Wild meets winsome

Patrick Wolf keeps it real and bares his soul, while Lisa Hannigan tugs at the heartstrings with songs of love and longing

Singer- songwriters Lisa Hannigan (above) and Patrick Wolf at the double-bill.
Singer- songwriters Lisa Hannigan (above) and Patrick Wolf at the double-bill.PHOTO: HOONG WEI LONG
Singer- songwriters Lisa Hannigan and Patrick Wolf (above) at the double-bill.
Singer- songwriters Lisa Hannigan and Patrick Wolf (above) at the double-bill.PHOTO: HOONG WEI LONG



Mosaic Music Weekend

Esplanade Concert Hall/Last Friday

As part of the Esplanade's Mosaic Music Weekend, Irish singer-songwriter Lisa Hannigan was paired with London-born Patrick Wolf in an exclusive double-bill presentation for Singapore. But this was not a marriage of convenience.

While their performances should be appreciated separately - since the artists neither indicated they were well acquainted nor obliged with a duet onstage - they complemented each other well in terms of their folk-music sensibilities.

Just after 7.30pm, Wolf emerged on the dim stage of the concert hall armed with a violin to duel with violinist and frequent collaborator Victoria Sutherland in an instrumental piece, Epilogue.

This merged seamlessly into Wolf Song (from his 2002 album, Lycanthropy), where the British singer- songwriter's intense, searing vocals were accompanied by his piano- playing and the continuing presence of Sutherland's skilful violin backing.

This sparse set-up, with Wolf alternating between piano and guitar, evoked the stripped-down feel of Sundark And Riverlight, his 2012 album featuring acoustic re-reworking of previously recorded songs.

But caught up within the live atmosphere, he sometimes slipped into animalistic howls (as on Bluebells and Augustine) that veered beyond pitch-perfection into emotive discordance.
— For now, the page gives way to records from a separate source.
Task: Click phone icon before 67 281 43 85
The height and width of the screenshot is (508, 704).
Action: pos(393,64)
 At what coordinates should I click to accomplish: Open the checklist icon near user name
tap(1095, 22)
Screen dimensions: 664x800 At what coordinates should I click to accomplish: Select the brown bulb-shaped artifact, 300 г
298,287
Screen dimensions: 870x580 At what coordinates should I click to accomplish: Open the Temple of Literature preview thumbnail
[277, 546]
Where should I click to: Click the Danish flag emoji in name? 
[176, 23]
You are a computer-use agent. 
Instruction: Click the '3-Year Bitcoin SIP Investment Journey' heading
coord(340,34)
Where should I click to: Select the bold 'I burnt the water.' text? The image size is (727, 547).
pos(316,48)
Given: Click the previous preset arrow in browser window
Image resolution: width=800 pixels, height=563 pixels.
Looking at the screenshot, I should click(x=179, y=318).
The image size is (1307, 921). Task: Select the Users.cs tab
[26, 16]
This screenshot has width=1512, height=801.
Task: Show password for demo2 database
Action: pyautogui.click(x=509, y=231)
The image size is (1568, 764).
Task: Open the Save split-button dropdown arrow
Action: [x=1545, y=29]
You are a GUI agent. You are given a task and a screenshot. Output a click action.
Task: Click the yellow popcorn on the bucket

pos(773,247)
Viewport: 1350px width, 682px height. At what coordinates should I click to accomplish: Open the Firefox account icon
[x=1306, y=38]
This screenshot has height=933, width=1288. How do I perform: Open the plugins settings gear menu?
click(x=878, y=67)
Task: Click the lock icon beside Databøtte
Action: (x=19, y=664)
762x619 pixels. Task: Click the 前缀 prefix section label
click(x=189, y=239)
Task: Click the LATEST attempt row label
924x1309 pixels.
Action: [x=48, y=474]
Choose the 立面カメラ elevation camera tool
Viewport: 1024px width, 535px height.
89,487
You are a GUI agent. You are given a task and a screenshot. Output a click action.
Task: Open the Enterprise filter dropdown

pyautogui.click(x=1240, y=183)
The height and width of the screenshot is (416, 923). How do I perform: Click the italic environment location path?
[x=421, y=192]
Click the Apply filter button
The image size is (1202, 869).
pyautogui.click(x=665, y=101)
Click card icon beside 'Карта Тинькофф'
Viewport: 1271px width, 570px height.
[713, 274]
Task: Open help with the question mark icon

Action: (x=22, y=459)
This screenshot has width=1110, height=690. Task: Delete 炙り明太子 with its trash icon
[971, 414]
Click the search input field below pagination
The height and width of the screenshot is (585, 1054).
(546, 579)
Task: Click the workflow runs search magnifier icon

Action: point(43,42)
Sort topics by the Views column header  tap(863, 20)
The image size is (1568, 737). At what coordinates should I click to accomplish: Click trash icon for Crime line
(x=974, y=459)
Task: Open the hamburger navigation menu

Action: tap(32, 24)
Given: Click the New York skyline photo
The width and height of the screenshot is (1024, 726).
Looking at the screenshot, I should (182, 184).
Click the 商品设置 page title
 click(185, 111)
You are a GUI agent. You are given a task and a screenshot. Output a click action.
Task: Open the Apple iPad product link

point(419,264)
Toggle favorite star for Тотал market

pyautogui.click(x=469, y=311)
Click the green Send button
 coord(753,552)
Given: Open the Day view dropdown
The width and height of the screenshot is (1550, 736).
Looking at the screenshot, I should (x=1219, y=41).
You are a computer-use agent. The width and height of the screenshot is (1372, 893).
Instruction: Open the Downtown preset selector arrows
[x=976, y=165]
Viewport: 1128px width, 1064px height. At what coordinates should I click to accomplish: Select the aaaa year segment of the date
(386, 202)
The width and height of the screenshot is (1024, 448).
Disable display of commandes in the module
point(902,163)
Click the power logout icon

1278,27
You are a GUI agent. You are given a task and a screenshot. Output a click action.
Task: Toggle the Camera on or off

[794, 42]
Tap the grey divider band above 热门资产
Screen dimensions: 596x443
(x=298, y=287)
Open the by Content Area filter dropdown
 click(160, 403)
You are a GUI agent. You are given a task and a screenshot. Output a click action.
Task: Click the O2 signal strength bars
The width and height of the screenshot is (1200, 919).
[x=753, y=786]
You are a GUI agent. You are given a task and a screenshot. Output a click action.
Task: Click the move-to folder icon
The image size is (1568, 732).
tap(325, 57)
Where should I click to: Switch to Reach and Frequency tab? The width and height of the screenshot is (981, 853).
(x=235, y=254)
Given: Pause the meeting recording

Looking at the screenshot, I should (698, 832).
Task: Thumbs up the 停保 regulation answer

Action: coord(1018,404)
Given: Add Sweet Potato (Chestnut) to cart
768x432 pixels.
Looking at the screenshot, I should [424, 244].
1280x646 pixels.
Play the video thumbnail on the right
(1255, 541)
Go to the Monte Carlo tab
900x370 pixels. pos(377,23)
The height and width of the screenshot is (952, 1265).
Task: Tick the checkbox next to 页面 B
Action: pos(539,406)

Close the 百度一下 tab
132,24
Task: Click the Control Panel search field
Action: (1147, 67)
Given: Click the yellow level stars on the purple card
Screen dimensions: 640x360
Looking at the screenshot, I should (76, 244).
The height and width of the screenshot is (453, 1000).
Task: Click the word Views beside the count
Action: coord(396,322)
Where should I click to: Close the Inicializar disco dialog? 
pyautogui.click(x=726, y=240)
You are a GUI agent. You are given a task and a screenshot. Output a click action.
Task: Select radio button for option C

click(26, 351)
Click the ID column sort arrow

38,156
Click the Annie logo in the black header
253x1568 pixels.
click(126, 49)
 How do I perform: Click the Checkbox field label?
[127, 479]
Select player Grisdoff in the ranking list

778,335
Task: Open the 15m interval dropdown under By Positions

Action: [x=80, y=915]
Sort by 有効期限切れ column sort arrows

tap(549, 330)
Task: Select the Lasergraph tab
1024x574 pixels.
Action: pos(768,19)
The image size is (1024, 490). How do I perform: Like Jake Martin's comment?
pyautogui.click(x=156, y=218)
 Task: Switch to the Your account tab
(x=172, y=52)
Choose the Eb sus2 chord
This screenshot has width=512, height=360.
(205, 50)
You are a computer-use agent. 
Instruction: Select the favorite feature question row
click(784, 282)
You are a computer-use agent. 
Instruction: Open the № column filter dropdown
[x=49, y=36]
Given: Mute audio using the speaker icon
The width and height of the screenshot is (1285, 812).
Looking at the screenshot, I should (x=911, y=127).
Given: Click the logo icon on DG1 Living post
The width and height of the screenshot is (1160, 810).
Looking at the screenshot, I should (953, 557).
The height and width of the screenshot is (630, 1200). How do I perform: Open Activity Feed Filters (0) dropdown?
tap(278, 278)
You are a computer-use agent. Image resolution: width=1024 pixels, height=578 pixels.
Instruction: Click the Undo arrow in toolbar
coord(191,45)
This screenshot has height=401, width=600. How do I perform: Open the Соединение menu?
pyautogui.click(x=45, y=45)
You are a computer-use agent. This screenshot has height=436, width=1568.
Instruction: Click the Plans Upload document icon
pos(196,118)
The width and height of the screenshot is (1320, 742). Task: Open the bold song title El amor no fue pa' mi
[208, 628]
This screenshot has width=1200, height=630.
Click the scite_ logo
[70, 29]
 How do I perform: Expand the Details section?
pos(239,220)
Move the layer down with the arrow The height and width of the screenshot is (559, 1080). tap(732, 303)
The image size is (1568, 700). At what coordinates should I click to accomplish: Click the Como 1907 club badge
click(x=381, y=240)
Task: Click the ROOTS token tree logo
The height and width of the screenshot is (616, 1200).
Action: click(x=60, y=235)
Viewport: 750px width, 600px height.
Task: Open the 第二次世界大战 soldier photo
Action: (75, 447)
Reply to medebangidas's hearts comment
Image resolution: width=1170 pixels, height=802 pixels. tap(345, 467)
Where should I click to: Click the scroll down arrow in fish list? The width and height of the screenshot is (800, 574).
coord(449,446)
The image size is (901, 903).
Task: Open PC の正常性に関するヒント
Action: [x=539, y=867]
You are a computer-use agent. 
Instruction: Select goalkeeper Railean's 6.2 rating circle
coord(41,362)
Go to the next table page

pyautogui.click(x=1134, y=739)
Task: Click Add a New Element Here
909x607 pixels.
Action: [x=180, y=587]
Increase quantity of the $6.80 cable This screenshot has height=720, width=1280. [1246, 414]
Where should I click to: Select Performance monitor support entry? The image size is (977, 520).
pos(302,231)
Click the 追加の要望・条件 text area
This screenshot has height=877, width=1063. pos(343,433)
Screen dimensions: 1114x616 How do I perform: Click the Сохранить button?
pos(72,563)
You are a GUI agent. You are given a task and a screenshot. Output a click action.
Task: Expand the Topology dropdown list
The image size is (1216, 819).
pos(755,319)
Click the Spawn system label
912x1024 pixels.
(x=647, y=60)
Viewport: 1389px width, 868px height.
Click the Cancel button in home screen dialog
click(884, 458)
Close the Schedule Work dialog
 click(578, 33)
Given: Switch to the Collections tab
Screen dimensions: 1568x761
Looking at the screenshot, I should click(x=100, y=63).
Were these occasional out-of- tune, out-of-sync transgressions intentional? After Wolf paused and restarted the performance of Hard Times, broke his guitar strings and tipped over a violin propped up on the floor, the audience should have figured out that genuine blunders were made.

By then, it was easy to forgive Wolf - especially after he had shaken up his earlier sombre persona and charmed the audience with self- deprecating banter between songs. For example, he recounted his younger years of scrapping for discarded vegetables and fruits in London's Brixton district before launching rather aptly into a composition called Pigeon Song.

The melodious closer House and the rousing encore of The Magic Position ended his 70-minute set on an upbeat note.

After a half-hour intermission, Hannigan appeared at 9.15pm in a black dress to a more rapturous reception. She launched into a solo rendition of Little Bird, which she delivered effortlessly with a guitar.

From her second song, Prayer For The Dying, she was joined by her band consisting of Cormac Curran (piano and keyboard), Caimin Gilmore (double bass) and Ross Turner (drums). The stage was transformed into an intimate jazz club - a perfect setting for her brand of indie folk with shades of jazz and soul.

Compared with Wolf's set, Hannigan's gig proceeded slickly with less drama and fewer missteps, though she did apologise for stumbling over the lyrics for Paper House due to jetlag.

Less soul-baring in her chitchat, she was however effusive in praise for Singapore which she, like Wolf, was visiting for the first time.

While Wolf's emotion-laden Baroque folk-pop fitted the double- bill's "Wild Sea" title better, Hannigan did try to allude to the oceanic theme with tracks such as Ora and We, The Drowned from her just-released album At Swim; and the hit single Lille from her Mercury Prize- nominated 2008 debut, Sea Sew.

Ranging from lilting and angelic on the slower, heartrending melodies to raspy on a rollicking number such as Knots, Hannigan's voice was easy to fall for. In an encore after her hour-long set, she performed Passenger with her own banjo accompaniment, before wrapping up with another fast track, Lo, with her band.

While the night's repertoire might not have conjured a phantasmagoria of wild thrashing waves, the haunting undercurrent of love and longing in Hannigan's well- crafted songs was proof that she - after finding fame as the female voice on the albums of Irish troubadour Damien Rice - has come a long way into her own.